The Pharmacology of Monoclonal Antibodies
Part of the Handbook of Experimental Pharmacology series
It has been almost 20 years since the discovery by Kohler and Milstein of the technology to produce monoclonal antibodies (MAbs), a discovery that promised revolutionary changes in research, clinical diagnosis and human therapy.
From today's perspective, it is fair to conclude that this promise has been realized in two areas of the three.
As research tools, MAbs have been invaluable: their ability to selectively bind and localize specific antigens, detect and identify new ligands and their receptors, and agonize and/or antagonize specific molecular interactions continues to provide a useful and enabling technology to basic research endeavors.
Similarly, MAbs have demonstrated enormous practical impact as diagnostic tools.
Recent advances in clinical diagnostic medicine continue to rely heavily on the use of MAb-based reagents for detecting and localizing antigens of clinical import.
In contrast, however, MAbs have not proven to have major impact on human disease therapy.
With the single exception of an immunosup pressive MAb against the T-cell antigen, CD3, MAbs have as yet found few meaningful applications as therapeutic agents.

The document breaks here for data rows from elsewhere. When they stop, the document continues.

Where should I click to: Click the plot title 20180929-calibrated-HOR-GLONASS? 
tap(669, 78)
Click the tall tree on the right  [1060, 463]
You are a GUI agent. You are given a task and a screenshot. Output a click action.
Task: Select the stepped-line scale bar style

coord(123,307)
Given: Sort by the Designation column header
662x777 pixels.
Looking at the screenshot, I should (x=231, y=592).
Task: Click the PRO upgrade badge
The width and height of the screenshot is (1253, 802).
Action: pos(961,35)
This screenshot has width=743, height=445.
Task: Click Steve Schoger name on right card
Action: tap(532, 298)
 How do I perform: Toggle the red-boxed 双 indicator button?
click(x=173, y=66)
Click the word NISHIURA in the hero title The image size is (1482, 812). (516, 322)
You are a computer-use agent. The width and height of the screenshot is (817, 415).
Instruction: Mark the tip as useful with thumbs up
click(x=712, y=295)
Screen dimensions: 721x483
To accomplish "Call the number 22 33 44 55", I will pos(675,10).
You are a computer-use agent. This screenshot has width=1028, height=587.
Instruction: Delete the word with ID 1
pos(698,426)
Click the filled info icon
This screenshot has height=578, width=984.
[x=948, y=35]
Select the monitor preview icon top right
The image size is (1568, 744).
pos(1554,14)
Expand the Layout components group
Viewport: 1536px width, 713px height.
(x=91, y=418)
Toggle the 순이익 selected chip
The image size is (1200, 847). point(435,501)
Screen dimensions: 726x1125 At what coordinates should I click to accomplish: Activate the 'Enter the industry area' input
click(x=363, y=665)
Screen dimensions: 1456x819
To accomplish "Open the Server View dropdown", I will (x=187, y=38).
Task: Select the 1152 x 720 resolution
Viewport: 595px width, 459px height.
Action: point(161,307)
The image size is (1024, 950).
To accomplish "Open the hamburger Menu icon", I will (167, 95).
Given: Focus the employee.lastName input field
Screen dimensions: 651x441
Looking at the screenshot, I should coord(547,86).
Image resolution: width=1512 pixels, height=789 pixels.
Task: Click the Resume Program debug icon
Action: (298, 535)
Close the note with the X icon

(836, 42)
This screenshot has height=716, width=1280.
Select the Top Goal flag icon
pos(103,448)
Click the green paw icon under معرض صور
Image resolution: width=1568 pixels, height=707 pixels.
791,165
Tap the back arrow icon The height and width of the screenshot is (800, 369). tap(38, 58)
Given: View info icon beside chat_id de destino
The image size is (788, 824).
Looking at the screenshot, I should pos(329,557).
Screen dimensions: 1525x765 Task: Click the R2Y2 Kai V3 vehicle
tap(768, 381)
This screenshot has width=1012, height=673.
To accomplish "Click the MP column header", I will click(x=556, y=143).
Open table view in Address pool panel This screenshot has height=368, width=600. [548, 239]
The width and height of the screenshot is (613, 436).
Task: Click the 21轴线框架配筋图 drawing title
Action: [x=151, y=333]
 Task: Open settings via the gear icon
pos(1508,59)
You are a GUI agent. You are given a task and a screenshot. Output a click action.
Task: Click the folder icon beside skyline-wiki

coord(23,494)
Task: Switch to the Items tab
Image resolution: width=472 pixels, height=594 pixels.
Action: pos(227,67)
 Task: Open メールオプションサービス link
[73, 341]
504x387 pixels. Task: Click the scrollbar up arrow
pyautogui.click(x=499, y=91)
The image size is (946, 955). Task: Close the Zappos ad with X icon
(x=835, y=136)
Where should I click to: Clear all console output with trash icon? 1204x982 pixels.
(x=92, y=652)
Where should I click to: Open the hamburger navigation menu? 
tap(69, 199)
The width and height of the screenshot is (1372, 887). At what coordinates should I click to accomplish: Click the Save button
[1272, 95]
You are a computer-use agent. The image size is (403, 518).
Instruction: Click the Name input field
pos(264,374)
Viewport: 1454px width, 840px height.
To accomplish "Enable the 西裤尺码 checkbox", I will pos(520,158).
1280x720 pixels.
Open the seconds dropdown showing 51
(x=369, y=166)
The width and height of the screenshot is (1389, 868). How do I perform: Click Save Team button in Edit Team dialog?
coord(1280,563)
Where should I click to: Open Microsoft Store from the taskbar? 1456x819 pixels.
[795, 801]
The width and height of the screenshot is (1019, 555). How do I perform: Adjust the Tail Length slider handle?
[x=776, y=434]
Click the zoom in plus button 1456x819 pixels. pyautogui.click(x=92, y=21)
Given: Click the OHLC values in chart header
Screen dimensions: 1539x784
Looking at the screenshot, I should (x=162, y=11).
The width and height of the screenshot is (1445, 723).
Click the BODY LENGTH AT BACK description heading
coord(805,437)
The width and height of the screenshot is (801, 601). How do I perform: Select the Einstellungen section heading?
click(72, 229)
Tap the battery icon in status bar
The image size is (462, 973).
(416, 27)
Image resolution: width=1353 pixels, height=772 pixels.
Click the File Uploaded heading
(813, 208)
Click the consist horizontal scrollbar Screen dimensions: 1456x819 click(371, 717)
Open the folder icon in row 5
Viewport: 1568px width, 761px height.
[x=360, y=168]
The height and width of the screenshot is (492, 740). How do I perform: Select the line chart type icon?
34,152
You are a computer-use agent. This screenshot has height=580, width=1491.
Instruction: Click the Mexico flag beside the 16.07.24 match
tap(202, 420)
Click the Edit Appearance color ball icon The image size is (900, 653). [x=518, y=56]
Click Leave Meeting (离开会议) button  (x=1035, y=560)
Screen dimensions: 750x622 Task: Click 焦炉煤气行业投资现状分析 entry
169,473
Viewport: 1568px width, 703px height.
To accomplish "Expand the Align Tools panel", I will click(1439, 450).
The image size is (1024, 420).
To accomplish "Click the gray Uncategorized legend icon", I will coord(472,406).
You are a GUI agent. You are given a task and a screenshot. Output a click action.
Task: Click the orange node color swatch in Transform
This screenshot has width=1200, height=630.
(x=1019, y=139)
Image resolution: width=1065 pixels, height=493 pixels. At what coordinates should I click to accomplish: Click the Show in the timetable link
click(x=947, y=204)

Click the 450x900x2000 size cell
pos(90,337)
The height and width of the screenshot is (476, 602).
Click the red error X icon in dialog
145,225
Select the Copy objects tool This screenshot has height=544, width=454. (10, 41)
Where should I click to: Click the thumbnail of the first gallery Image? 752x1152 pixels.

During the 1980s, a set of technologies to clone, modify and express genes encoding MAbs was developed.
These breakthroughs permitted MAbs to be genetically engineered which consequently gave them the potential to greatly enhance their therapeutic utility as well as significantly expand their research and diagnostic applications.
New MAbs, fragments of MAbs, bispecific MAbs, single-chain MAbs, and fusions of MAbs with other gene products became available for study."